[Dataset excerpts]
* * * * * * *
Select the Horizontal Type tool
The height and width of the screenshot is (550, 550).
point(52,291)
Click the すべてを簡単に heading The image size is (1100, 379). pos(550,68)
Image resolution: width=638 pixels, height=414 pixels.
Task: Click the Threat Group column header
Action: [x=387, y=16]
* * * * * * *
### HOW TO COMPLETE THIS TASK
What is needed is an exact printout of every line from the one with "Click the すべてを簡単に" through the end of the data, including both, and nothing more.

### EXERCISE RESULT
Click the すべてを簡単に heading The image size is (1100, 379). pos(550,68)
Image resolution: width=638 pixels, height=414 pixels.
Task: Click the Threat Group column header
Action: [x=387, y=16]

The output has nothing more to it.